§ **ページの本文**:
================
アドルノとホルクハイマーの共著『啓蒙の弁証法』(1947年)は、なぜ近代啓蒙社会がファシズムを生み出したのかを解き明かそうとした書物です。
理性を至上の価値とするはずの社会が野蛮へと反転することを、彼らは「啓蒙の弁証法」と考えているのですが、
そのような反転した社会では、理性が追放されていくため、個人の批判的な感性も排除されます。
全体主義的な戦時体制の中で批判が排除されるのはわかるのですが、
アメリカのような大衆消費社会においても、同様の危険があることを指摘したのが「文化産業」の章です。
アドルノたちは大衆消費文化を生み出す「文化産業」に、個人の主体性剥奪の危険を感じ取りました。
大衆のための非政治的な娯楽作品が、どうして個人の抑圧を招く結果になるのでしょうか。
================
§ **抜き出したデータ**:
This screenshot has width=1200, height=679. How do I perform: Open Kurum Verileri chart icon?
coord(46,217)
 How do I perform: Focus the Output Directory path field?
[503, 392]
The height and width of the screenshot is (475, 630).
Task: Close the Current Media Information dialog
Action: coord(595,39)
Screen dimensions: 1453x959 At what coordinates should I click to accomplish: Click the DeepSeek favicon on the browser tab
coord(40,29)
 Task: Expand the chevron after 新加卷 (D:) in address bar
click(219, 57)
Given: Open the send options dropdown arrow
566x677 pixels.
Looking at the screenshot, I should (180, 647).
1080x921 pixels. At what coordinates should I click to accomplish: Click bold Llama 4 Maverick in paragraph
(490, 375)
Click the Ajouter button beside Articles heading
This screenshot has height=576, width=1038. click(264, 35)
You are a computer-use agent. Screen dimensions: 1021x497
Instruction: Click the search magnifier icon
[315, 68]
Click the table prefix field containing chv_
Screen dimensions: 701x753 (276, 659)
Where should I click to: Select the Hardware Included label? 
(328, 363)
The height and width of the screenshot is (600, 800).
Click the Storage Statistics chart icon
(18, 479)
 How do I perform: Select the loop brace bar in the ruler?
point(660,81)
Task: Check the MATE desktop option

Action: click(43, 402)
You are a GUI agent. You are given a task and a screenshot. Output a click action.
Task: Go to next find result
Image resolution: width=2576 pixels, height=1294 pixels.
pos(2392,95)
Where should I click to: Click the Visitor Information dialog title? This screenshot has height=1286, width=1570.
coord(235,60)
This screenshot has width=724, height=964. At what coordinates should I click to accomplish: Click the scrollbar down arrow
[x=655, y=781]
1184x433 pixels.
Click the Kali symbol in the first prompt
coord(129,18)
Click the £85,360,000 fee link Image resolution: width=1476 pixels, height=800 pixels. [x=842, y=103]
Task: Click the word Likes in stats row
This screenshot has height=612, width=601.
================
§ **作業の指示**:
1 - 『啓蒙の弁証法』についての文章から、「〜的」で終わる語をすべて抜き出してください。
2 - 『啓蒙の弁証法』についての文章の「アドルノとホルクハイマーの共著」で始まる段落を、主な内容を残して短い箇条書きにまとめてください。
3 - 『啓蒙の弁証法』についての文章の続きを、最後の文のあとから書き進めてください。
エントリは使わなくてかまいません。

§ **練習の結果**:
1 - 批判的、全体主義的、非政治的

2 -
- アドルノとホルクハイマーの共著『啓蒙の弁証法』(1947年)は、近代啓蒙社会がファシズムを生んだ理由を解き明かそうとした本である。
- 理性をいちばん大事にするはずの社会が野蛮へ反転することを、二人は「啓蒙の弁証法」と考えている。
- そうした社会では理性が追い出され、個人の批判的な感性も排除される。
- 「文化産業」の章は、アメリカのような大衆消費社会にも同じ危険があると指摘する。
- 二人は、大衆消費文化を生む「文化産業」に、個人の主体性が奪われる危険を感じ取った。
- 大衆向けの非政治的な娯楽がなぜ個人の抑圧につながるのか、という問いが示される。

3 -
前回は中途半端なところで切れてしまったのですが、今回はその続きです。
文化産業は作品のメッセージ性ではなく、作品の技術的「クオリティ」によって評価を決めようとします。
その理由は、「クオリティ」は制作費をどれだけ投下するかが勝負であり、多くの資金をかけて作った作品が成功を収めることこそが、資本主義の発展につながるからでした。
資本主義が要請する技術信仰もしくは「クオリティ」信仰が、作品制作に文化資本を無批判に引き入れ、
文化産業を一つの総合的な支配システムとして育て上げたのです。


アドルノは文化産業の生産物(作品=商品)が、計算されコントロールされたもの──ボードリヤールの言う「シミュラークル」──だと指摘します。
文化産業は経済の支配に貢献するものなので、商品としての作品が経済合理性によってコントロールされたものになるのは当然です。
経済システムに属しているかぎり、利潤の計算を要求しないはずがないからです。
そのコントロールされた生産方式が、資本や経済などの社会事情に服属しているために、作品から商品アイデンティティ以外の「自律性」を奪う事態を招くのです。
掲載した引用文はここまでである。